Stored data
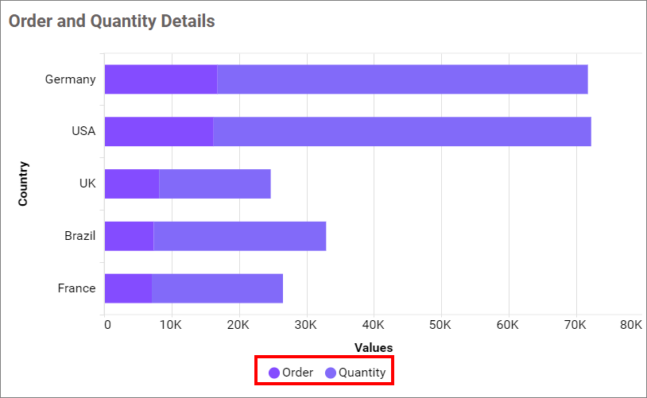Select France's Quantity bar segment
The image size is (647, 398).
click(x=217, y=288)
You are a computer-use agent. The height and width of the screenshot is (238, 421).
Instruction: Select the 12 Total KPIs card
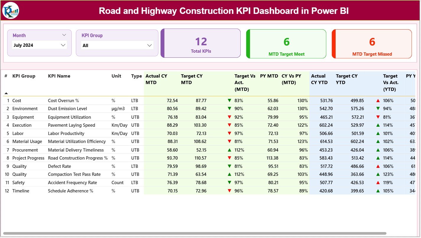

TASK INSTRUCTIONS → Where the line containing "You are a computer-use" appears above, start there and set down each line exactly through the last line of the data; leave out every picture.

WRITTEN SOLUTION →
You are a computer-use agent. The height and width of the screenshot is (238, 421).
Instruction: Select the 12 Total KPIs card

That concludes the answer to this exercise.